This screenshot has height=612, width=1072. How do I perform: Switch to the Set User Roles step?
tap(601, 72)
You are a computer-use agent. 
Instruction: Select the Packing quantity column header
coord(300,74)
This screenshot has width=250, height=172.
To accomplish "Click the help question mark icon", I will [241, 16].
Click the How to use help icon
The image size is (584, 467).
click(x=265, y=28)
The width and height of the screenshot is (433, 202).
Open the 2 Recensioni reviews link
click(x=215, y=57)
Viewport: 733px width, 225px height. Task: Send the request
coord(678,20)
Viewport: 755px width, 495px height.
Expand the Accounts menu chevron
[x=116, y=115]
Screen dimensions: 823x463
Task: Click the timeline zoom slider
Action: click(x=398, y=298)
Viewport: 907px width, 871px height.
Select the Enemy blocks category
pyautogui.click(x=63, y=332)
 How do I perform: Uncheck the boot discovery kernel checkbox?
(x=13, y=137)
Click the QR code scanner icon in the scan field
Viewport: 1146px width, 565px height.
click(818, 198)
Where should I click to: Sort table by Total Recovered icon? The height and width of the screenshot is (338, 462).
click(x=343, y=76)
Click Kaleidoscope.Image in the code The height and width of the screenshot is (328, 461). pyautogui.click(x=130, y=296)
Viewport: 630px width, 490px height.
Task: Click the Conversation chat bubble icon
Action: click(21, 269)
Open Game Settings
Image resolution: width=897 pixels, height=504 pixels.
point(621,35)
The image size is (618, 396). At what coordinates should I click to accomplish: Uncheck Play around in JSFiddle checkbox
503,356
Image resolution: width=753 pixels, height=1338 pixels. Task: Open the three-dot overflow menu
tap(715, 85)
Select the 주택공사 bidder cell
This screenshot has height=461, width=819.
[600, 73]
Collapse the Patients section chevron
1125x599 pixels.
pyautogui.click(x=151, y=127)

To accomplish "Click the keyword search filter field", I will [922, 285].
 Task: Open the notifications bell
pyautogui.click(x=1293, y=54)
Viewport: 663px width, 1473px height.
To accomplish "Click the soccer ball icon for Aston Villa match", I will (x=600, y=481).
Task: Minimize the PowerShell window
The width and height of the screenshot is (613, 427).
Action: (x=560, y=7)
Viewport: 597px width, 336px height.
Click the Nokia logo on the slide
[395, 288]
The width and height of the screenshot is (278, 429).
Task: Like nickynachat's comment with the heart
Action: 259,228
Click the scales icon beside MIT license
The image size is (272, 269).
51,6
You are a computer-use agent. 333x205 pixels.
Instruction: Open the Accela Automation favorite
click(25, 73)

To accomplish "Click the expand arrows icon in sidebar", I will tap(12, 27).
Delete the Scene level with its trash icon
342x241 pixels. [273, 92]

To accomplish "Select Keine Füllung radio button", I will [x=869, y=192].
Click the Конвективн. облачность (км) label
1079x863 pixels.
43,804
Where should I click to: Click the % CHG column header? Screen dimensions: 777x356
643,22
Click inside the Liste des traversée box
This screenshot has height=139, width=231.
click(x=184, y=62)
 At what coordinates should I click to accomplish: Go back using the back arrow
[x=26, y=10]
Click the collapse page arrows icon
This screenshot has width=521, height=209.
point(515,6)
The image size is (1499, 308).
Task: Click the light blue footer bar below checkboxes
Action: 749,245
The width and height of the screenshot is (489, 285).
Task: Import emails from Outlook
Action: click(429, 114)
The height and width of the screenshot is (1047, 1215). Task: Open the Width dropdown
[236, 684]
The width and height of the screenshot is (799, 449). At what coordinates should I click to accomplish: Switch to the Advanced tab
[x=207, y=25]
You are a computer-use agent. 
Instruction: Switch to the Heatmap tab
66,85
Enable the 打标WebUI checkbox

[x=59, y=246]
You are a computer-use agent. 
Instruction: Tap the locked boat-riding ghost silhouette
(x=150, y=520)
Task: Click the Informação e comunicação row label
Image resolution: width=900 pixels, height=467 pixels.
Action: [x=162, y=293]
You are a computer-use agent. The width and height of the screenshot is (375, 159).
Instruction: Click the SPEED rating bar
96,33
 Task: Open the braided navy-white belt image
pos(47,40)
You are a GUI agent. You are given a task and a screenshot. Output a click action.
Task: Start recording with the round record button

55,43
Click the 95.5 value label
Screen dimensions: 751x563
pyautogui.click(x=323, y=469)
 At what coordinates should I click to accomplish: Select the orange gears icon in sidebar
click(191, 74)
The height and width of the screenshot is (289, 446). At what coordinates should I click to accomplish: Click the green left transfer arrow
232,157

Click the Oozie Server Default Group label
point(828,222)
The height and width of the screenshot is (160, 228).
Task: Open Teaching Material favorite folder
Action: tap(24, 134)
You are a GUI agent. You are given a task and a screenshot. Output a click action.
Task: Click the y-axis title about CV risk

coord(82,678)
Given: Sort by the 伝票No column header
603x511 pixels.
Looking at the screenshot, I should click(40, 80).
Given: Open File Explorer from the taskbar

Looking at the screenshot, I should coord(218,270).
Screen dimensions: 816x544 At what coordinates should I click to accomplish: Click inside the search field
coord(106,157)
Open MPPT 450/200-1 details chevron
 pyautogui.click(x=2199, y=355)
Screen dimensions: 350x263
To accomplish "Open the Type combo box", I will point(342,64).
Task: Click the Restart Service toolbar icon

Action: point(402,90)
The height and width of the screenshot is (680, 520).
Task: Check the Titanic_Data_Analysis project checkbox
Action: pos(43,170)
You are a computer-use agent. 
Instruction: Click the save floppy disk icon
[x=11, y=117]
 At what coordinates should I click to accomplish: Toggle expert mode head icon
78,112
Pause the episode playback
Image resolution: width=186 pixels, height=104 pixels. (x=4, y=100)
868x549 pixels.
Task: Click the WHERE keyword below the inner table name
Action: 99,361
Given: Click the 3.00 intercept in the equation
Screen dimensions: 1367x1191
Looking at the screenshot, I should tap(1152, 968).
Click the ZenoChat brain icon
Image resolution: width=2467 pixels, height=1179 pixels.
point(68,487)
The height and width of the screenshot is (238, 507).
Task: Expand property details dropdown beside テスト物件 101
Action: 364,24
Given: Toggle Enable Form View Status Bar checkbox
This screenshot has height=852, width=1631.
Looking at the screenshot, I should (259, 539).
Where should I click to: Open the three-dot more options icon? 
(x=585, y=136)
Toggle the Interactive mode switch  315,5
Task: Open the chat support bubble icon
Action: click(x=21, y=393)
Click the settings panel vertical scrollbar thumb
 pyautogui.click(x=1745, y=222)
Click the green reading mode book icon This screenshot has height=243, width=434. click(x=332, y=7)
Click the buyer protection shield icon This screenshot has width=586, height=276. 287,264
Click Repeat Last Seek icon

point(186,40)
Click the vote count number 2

***

Recopy the entries above exactly, with every line included.

This screenshot has height=612, width=1072. How do I perform: Switch to the Set User Roles step?
tap(601, 72)
You are a computer-use agent. 
Instruction: Select the Packing quantity column header
coord(300,74)
This screenshot has width=250, height=172.
To accomplish "Click the help question mark icon", I will [241, 16].
Click the How to use help icon
The image size is (584, 467).
click(x=265, y=28)
The width and height of the screenshot is (433, 202).
Open the 2 Recensioni reviews link
click(x=215, y=57)
Viewport: 733px width, 225px height. Task: Send the request
coord(678,20)
Viewport: 755px width, 495px height.
Expand the Accounts menu chevron
[x=116, y=115]
Screen dimensions: 823x463
Task: Click the timeline zoom slider
Action: click(x=398, y=298)
Viewport: 907px width, 871px height.
Select the Enemy blocks category
pyautogui.click(x=63, y=332)
 How do I perform: Uncheck the boot discovery kernel checkbox?
(x=13, y=137)
Click the QR code scanner icon in the scan field
Viewport: 1146px width, 565px height.
click(818, 198)
Where should I click to: Sort table by Total Recovered icon? The height and width of the screenshot is (338, 462).
click(x=343, y=76)
Click Kaleidoscope.Image in the code The height and width of the screenshot is (328, 461). pyautogui.click(x=130, y=296)
Viewport: 630px width, 490px height.
Task: Click the Conversation chat bubble icon
Action: click(21, 269)
Open Game Settings
Image resolution: width=897 pixels, height=504 pixels.
point(621,35)
The image size is (618, 396). At what coordinates should I click to accomplish: Uncheck Play around in JSFiddle checkbox
503,356
Image resolution: width=753 pixels, height=1338 pixels. Task: Open the three-dot overflow menu
tap(715, 85)
Select the 주택공사 bidder cell
This screenshot has height=461, width=819.
[600, 73]
Collapse the Patients section chevron
1125x599 pixels.
pyautogui.click(x=151, y=127)

To accomplish "Click the keyword search filter field", I will [922, 285].
 Task: Open the notifications bell
pyautogui.click(x=1293, y=54)
Viewport: 663px width, 1473px height.
To accomplish "Click the soccer ball icon for Aston Villa match", I will (x=600, y=481).
Task: Minimize the PowerShell window
The width and height of the screenshot is (613, 427).
Action: (x=560, y=7)
Viewport: 597px width, 336px height.
Click the Nokia logo on the slide
[395, 288]
The width and height of the screenshot is (278, 429).
Task: Like nickynachat's comment with the heart
Action: 259,228
Click the scales icon beside MIT license
The image size is (272, 269).
51,6
You are a computer-use agent. 333x205 pixels.
Instruction: Open the Accela Automation favorite
click(25, 73)

To accomplish "Click the expand arrows icon in sidebar", I will tap(12, 27).
Delete the Scene level with its trash icon
342x241 pixels. [273, 92]

To accomplish "Select Keine Füllung radio button", I will [x=869, y=192].
Click the Конвективн. облачность (км) label
1079x863 pixels.
43,804
Where should I click to: Click the % CHG column header? Screen dimensions: 777x356
643,22
Click inside the Liste des traversée box
This screenshot has height=139, width=231.
click(x=184, y=62)
 At what coordinates should I click to accomplish: Go back using the back arrow
[x=26, y=10]
Click the collapse page arrows icon
This screenshot has width=521, height=209.
point(515,6)
The image size is (1499, 308).
Task: Click the light blue footer bar below checkboxes
Action: 749,245
The width and height of the screenshot is (489, 285).
Task: Import emails from Outlook
Action: click(429, 114)
The height and width of the screenshot is (1047, 1215). Task: Open the Width dropdown
[236, 684]
The width and height of the screenshot is (799, 449). At what coordinates should I click to accomplish: Switch to the Advanced tab
[x=207, y=25]
You are a computer-use agent. 
Instruction: Switch to the Heatmap tab
66,85
Enable the 打标WebUI checkbox

[x=59, y=246]
You are a computer-use agent. 
Instruction: Tap the locked boat-riding ghost silhouette
(x=150, y=520)
Task: Click the Informação e comunicação row label
Image resolution: width=900 pixels, height=467 pixels.
Action: [x=162, y=293]
You are a computer-use agent. The width and height of the screenshot is (375, 159).
Instruction: Click the SPEED rating bar
96,33
 Task: Open the braided navy-white belt image
pos(47,40)
You are a GUI agent. You are given a task and a screenshot. Output a click action.
Task: Start recording with the round record button

55,43
Click the 95.5 value label
Screen dimensions: 751x563
pyautogui.click(x=323, y=469)
 At what coordinates should I click to accomplish: Select the orange gears icon in sidebar
click(191, 74)
The height and width of the screenshot is (289, 446). At what coordinates should I click to accomplish: Click the green left transfer arrow
232,157

Click the Oozie Server Default Group label
point(828,222)
The height and width of the screenshot is (160, 228).
Task: Open Teaching Material favorite folder
Action: tap(24, 134)
You are a GUI agent. You are given a task and a screenshot. Output a click action.
Task: Click the y-axis title about CV risk

coord(82,678)
Given: Sort by the 伝票No column header
603x511 pixels.
Looking at the screenshot, I should click(40, 80).
Given: Open File Explorer from the taskbar

Looking at the screenshot, I should coord(218,270).
Screen dimensions: 816x544 At what coordinates should I click to accomplish: Click inside the search field
coord(106,157)
Open MPPT 450/200-1 details chevron
 pyautogui.click(x=2199, y=355)
Screen dimensions: 350x263
To accomplish "Open the Type combo box", I will point(342,64).
Task: Click the Restart Service toolbar icon

Action: point(402,90)
The height and width of the screenshot is (680, 520).
Task: Check the Titanic_Data_Analysis project checkbox
Action: pos(43,170)
You are a computer-use agent. 
Instruction: Click the save floppy disk icon
[x=11, y=117]
 At what coordinates should I click to accomplish: Toggle expert mode head icon
78,112
Pause the episode playback
Image resolution: width=186 pixels, height=104 pixels. (x=4, y=100)
868x549 pixels.
Task: Click the WHERE keyword below the inner table name
Action: 99,361
Given: Click the 3.00 intercept in the equation
Screen dimensions: 1367x1191
Looking at the screenshot, I should tap(1152, 968).
Click the ZenoChat brain icon
Image resolution: width=2467 pixels, height=1179 pixels.
point(68,487)
The height and width of the screenshot is (238, 507).
Task: Expand property details dropdown beside テスト物件 101
Action: 364,24
Given: Toggle Enable Form View Status Bar checkbox
This screenshot has height=852, width=1631.
Looking at the screenshot, I should (259, 539).
Where should I click to: Open the three-dot more options icon? 
(x=585, y=136)
Toggle the Interactive mode switch  315,5
Task: Open the chat support bubble icon
Action: click(x=21, y=393)
Click the settings panel vertical scrollbar thumb
 pyautogui.click(x=1745, y=222)
Click the green reading mode book icon This screenshot has height=243, width=434. click(x=332, y=7)
Click the buyer protection shield icon This screenshot has width=586, height=276. 287,264
Click Repeat Last Seek icon

point(186,40)
Click the vote count number 2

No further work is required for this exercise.